→ Document section
§ §

The aim of Occupational therapy is to enable people to reach their potential in daily life, work/school and leisure activities. This is achieved by working within a client centred approach, whereby you are recognised as an individual and treatment is based on what’s important to you. Your ability to engage in those activities or ‘occupations’ which are important and meaningful can heavily influence your emotional and physical well being. Meaningful occupations provide the purpose in life, so when circumstances change, and your ability to participate in those activities is limited, then finding the meaning in life can sometimes be challenging. This can be a good challenge, evoking much needed change, however it can also be a very difficult time, requiring a restructuring in the way you participate in life.
Holistic models of practice are the mainstay of Occupational therapy, ensuring you are treated as a whole person and not just as an injury or disease. Although injury and diseases are defined by common symptoms, we don’t all respond or cope with them in the same way and it’s a very personal experience. Occupational Therapy understands this and works with you to re-engage in those activities which are meaningful to you. This improves your healing potential and reduces dysfunction and pain.
In order to re-engage in meaningful activities we need to re-evaluate your needs in terms of what you can do, how you do it and what you need to achieve it. Occupational therapists are trained in analysing occupations, breaking them down into the performance components to understand the factors required to complete them. The performance components include physical, psychological, cognitive, social, and environmental factors. These components all influence each other so that a change in any one of these components requires some form of adjustment in all the components. Treatment by occupational therapists is holistic encompassing all the components. If you only treat the physical changes from an injury or disease, your only treating one component. By treating the physical changes within a framework of understanding how these physical changes impact on you as a person, improves our ability to tailor a treatment that suits you.
Both temporary or permanent, and small or large life changes can have a significant impact on your health and well being. If your not able to participate in the activities that give your life meaning then quite often we fall into patterns of low motivation, low energy, sadness and grief. This is a healthy, normal part of the process associated with adjustment to change. Giving yourself permission to feel these emotions and allowing yourself time to grieve your loss, whether it be loosing a healthy knee, loosing part of your skin in a burn, loosing control of a limb or having chronic pain, is an important part of the process which helps you to accept the change. Accepting change does not mean you have to like it, or that it won’t improve, it just means adapting your mind and your body to the change in order to once again function at your optimal level.
Occupational therapy is about understanding who you are as a person, what is meaningful to you and tapping into the components that enable you to find your spark, engage in life and teach you how you can be the person you want to be.

§ §

→ Material supplied

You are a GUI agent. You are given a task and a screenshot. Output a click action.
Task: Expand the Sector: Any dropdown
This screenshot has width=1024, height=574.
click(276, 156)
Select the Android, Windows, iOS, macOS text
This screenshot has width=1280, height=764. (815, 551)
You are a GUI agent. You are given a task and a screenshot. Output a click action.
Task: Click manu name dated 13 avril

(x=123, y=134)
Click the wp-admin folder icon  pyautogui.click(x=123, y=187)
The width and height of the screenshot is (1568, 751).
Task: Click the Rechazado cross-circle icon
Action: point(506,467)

§ §

→ Activities
1. In the occupational therapy text, switch "sadness" to "sorrow" and write out the passage from "Both temporary or" up to and including "your optimal level.".
2. According to the occupational therapy text, what is the mainstay of occupational therapy?
3. List the performance components named in the occupational therapy text.
You can disregard the items.

→ Answers per task
1.
Both temporary or permanent, and small or large life changes can have a significant impact on your health and well being. If your not able to participate in the activities that give your life meaning then quite often we fall into patterns of low motivation, low energy, sorrow and grief. This is a healthy, normal part of the process associated with adjustment to change. Giving yourself permission to feel these emotions and allowing yourself time to grieve your loss, whether it be loosing a healthy knee, loosing part of your skin in a burn, loosing control of a limb or having chronic pain, is an important part of the process which helps you to accept the change. Accepting change does not mean you have to like it, or that it won’t improve, it just means adapting your mind and your body to the change in order to once again function at your optimal level.

2. Holistic models of practice.

3.
- Physical
- Psychological
- Cognitive
- Social
- Environmental